60 pages • 2 hours read
Content Warning: This section describes and discusses the source text’s treatment of death, murder, and sexual violence.
The novel’s protagonist, from whose point of view the story unfolds, is Margot, a cautious and somewhat timid young woman who attends Rutledge College. In high school, she relied on Eliza Jefferson, who had a more boisterous and confident personality. After Eliza’s death, Margot feels lost and unsure of herself. She then shifts her dependence to Maggie, her first roommate at Rutledge, who helps ensure that Margot doesn’t harm herself during the periods of intense grief and guilt she experiences in the year after Eliza’s death.
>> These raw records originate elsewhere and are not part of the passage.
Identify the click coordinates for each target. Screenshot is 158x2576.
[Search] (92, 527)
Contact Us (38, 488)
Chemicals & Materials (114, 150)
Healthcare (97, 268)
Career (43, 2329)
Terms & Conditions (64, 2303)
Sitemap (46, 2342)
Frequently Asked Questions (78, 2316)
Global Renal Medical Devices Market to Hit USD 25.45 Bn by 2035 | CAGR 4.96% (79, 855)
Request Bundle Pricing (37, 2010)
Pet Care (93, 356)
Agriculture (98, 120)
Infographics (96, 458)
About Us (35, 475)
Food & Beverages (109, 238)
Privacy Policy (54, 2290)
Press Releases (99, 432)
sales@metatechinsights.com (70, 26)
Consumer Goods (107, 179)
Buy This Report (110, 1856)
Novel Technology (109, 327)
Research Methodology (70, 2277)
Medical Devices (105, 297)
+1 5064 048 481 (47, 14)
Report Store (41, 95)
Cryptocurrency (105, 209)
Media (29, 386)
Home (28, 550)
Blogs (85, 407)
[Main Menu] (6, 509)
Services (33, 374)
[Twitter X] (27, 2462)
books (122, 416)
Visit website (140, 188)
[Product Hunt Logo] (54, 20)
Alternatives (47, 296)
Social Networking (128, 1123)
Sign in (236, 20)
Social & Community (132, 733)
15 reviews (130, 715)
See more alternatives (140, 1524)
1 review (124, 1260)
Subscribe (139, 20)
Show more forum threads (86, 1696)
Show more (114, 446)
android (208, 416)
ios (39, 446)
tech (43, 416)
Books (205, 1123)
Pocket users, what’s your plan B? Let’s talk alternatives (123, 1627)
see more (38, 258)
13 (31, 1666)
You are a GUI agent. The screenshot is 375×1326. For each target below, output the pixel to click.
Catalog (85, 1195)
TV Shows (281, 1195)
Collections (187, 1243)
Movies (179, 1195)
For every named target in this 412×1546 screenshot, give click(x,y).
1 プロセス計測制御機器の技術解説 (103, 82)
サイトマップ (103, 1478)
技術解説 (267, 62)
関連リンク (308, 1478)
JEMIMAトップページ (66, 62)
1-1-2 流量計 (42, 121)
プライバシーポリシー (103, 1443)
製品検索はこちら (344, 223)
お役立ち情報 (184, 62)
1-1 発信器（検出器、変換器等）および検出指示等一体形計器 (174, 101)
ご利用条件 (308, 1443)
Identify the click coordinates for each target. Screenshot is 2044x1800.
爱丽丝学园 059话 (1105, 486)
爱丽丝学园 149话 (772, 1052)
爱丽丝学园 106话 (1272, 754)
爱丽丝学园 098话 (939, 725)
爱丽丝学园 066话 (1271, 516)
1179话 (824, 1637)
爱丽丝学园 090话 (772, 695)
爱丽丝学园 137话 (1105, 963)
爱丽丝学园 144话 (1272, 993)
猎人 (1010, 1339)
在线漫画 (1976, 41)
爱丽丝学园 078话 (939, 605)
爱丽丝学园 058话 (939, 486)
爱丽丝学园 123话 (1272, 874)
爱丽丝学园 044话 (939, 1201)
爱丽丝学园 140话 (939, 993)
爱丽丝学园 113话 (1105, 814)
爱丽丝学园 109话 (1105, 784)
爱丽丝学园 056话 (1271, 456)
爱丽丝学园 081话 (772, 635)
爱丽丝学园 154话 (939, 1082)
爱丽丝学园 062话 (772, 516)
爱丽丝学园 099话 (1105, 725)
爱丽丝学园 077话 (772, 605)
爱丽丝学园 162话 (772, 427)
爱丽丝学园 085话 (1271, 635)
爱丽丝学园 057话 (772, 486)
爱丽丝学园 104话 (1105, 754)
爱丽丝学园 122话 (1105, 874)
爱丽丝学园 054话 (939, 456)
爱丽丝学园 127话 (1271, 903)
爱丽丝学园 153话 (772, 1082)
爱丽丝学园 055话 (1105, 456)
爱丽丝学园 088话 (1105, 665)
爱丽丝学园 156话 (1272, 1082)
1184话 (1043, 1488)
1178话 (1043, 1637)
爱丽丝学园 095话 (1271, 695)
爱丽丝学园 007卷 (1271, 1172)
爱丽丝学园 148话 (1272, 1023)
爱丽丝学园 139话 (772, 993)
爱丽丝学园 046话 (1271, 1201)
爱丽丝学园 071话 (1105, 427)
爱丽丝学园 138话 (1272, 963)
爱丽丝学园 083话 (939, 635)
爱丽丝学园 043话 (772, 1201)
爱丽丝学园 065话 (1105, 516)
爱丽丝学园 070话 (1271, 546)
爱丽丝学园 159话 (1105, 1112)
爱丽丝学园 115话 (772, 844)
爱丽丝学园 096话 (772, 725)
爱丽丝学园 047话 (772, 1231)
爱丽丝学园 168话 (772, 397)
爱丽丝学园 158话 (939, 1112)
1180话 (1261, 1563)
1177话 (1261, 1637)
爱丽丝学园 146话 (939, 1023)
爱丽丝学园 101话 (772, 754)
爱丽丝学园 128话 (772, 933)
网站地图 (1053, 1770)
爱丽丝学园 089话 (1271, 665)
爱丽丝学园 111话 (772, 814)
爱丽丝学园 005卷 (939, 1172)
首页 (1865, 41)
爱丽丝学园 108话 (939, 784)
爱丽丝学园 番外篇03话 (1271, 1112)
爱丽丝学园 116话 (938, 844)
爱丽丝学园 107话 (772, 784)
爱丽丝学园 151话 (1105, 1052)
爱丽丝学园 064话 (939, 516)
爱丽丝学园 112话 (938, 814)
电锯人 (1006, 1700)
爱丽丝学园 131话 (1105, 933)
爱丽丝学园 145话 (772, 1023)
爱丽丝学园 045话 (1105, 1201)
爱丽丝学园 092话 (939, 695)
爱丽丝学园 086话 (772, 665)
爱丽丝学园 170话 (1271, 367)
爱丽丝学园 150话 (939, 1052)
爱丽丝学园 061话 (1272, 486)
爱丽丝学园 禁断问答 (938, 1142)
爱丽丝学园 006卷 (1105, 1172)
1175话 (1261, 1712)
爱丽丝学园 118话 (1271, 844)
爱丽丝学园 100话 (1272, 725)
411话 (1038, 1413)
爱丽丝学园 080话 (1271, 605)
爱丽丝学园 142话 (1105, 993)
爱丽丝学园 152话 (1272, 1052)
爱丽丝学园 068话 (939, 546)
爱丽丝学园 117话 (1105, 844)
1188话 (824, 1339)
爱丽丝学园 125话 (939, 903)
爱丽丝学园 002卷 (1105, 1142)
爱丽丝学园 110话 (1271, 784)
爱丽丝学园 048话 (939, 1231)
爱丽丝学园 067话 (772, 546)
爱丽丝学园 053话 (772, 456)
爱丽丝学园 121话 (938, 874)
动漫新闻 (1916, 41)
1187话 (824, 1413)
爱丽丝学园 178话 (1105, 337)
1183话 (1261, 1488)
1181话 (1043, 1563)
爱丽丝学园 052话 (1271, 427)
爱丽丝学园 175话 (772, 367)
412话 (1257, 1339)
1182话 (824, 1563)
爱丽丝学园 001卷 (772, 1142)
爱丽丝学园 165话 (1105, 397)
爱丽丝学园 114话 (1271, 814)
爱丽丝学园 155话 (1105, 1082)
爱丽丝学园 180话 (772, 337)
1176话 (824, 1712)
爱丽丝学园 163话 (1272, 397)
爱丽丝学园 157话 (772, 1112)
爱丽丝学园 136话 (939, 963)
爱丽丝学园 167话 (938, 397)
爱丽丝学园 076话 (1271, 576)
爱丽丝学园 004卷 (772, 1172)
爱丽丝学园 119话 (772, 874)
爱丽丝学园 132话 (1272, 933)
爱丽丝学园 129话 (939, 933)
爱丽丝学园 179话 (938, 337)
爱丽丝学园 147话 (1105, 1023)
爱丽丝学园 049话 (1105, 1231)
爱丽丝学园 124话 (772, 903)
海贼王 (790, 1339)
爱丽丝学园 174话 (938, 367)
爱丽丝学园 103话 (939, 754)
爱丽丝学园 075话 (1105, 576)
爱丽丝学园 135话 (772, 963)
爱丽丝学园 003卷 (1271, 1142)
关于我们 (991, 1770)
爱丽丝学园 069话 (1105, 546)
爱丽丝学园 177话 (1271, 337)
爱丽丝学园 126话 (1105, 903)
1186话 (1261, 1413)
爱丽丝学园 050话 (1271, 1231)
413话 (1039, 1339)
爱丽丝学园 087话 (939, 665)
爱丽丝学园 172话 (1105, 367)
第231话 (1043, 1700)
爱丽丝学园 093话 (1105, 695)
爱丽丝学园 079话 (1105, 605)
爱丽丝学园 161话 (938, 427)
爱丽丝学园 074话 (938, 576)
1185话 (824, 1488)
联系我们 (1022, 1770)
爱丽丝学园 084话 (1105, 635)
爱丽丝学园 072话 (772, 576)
Margot soon eschews Maggie, however, in favor of Lucy, who reminds her of Eliza, and even in the novel’s final chapters, she depends on Sloane and Nicole. Nevertheless, Margot has brief moments of confidence or self-assertion, such as when she flings Eliza away from her, leading to Eliza’s death, and when she stands up to Levi on Halloween. Margot’s character arc follows her desire to transform herself as she tries to become more like Eliza and Lucy. This desire primarily drives her decisions.
Margot’s role in the novel is to obscure the mystery of Eliza’s and Levi’s deaths, and her cautious attitude is conducive to investigating these deaths.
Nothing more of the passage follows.